Destructive testing services available

For only $5 net to me I'll pack your knife into a cannon and blast it into a wood-chipper. Remains will be returned via padded envelope, along with a hand-written haiku about your knife's best flaws.
 
For only $5 net to me I'll pack your knife into a cannon and blast it into a wood-chipper. Remains will be returned via padded envelope, along with a hand-written haiku about your knife's best flaws.

You don't carry your knives tip down, do you?

I need someone I can trust...
 
Heck, you're all missing one of the most important points of failure in a knife.

For a mere $19.00 (PayPal preferred) I will expose your knife to the moisture of an Oregon rainy season. It will sit, unprotected, on a table for a full 12 calendar months, with occasional usage as needed to ensure a fair workout, to test for rust and corrosion. I will then return a detailed, high-resolution photo of the results to you via email, or via postal mail for an additional $19.00. My satisfaction is guaranteed or your money back.
 
You don't carry your knives tip down, do you?

I need someone I can trust...

At Gazz98 Knife Consulting, I carry a Delica 4 FFG with 4 WAY POCKET CLIP so I can sort the crap from poo! But of course I carry my knife tip up! Left side or right side? I carry my knife on the same side as you do! We are like brothers! Family discount on my knife consulting! $5 off consulting fee! *

*note processing fee when up $5 for some reason, so still $25...
 
Oh screw it just send me the knives I'll destroy them for free..
 
Is there a service that can flick my Sebenza until failure? How much? I will require an exact count of flickage and none of that one, two, three crunch like that damn Tootsie Roll Owl.

I need someone who has medical problems and a wife that packs and mails. I can then be assured of quick and timely answers to all my questions and assured of fast and accurate shipments without lost tracking numbers. Also, I will pay you in full up front.
 
Knifehunt sounds like your guy!
Is there a service that can flick my Sebenza until failure? How much? I will require an exact count of flickage and none of that one, two, three crunch like that damn Tootsie Roll Owl.

I need someone who has medical problems and a wife that packs and mails. I can then be assured of quick and timely answers to all my questions and assured of fast and accurate shipments without lost tracking numbers. Also, I will pay you in full up front.
 
Is there a service that can flick my Sebenza until failure? How much? I will require an exact count of flickage and none of that one, two, three crunch like that damn Tootsie Roll Owl.

I need someone who has medical problems and a wife that packs and mails. I can then be assured of quick and timely answers to all my questions and assured of fast and accurate shipments without lost tracking numbers. Also, I will pay you in full up front.

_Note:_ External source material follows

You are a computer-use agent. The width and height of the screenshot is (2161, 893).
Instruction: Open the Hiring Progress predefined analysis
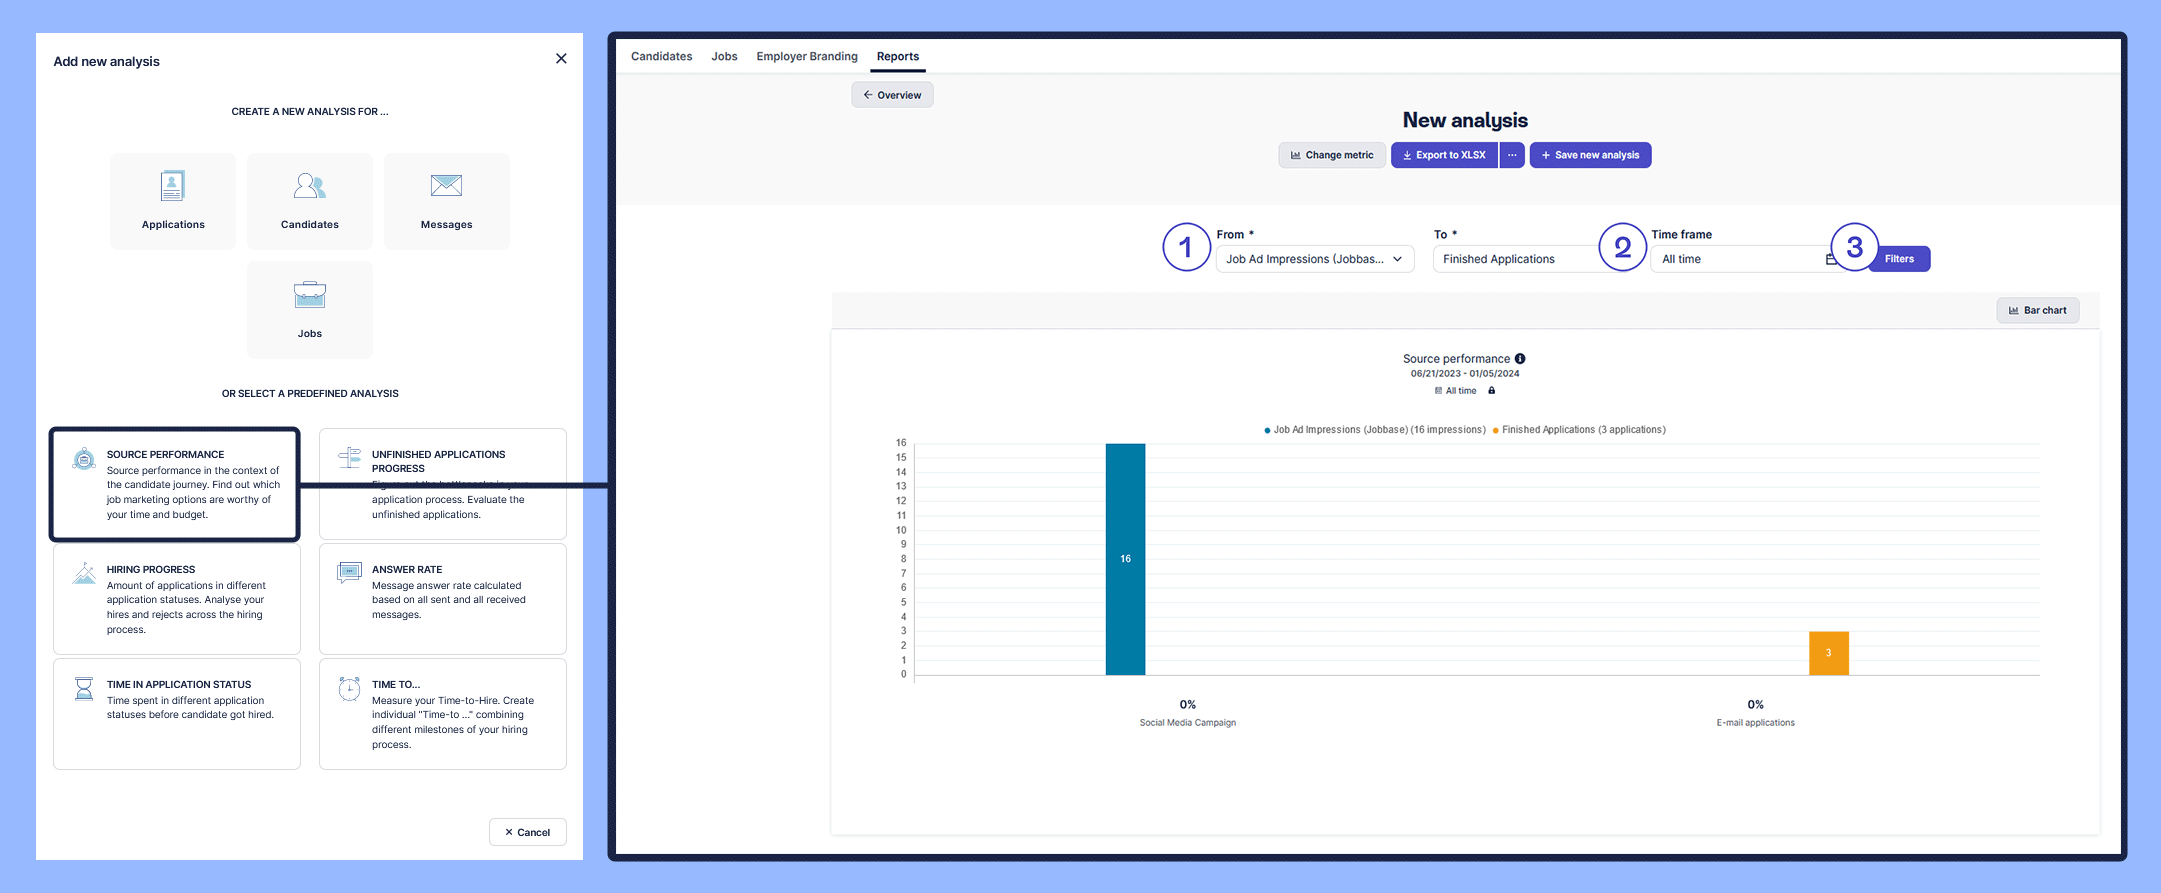tap(177, 598)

We use a sledge hammer to simulate up to 10,000 flicks per strike.
 
I read about cutting through a metal door with a "tactical knife" so I thought about trying it. I bought a big CRKT folder cheap but haven't figured out how to do it yet without danger to my hand.
 
He probably switched to bladesearch or something similar lol or maybe bladestalker hahaha
Ok , I will contact him immediately. Do you think that is still his moniker? Lol
 
I'd just like to thank you for selflessly offering such a helpful service to the knife community.
 
For only $5 net to me I'll pack your knife into a cannon and blast it into a wood-chipper. Remains will be returned via padded envelope, along with a hand-written haiku about your knife's best flaws.

I'm in on one condition.......I need to pay Friends and Family.....up front. Don't Ty to talk me out of it!

Joe
 
I'm in on one condition.......I need to pay Friends and Family.....up front. Don't Ty to talk me out of it!

Joe

Then by all means pay them, but I don't turn on the wood chipper without my $5. Paypal gift only, no scammers. If you conceal carry tip up and to the right then no deal, that's just weird.
 
I have a recurrent fear that, one day, yet again, I'll find myself dangling five-hundred feet in the hair, with hundred pound bags of sand tied to my feet, and the only thing between me and certain death is the strength of the Axis lock in my Ritter Grip that's shoved into a crack in a cliff face, with a large mountain goat standing on the blade. We've all been there, of course. So, all this talk of sledgehammers and wood chippers is fine, but I need a REAL spine-whack test. Can anyone spine-whack my knife, for a minimum of twelve straight hours, with a wood splitter (not chipper!)? I will, of course, require X-rays and electron microscope scans of the results.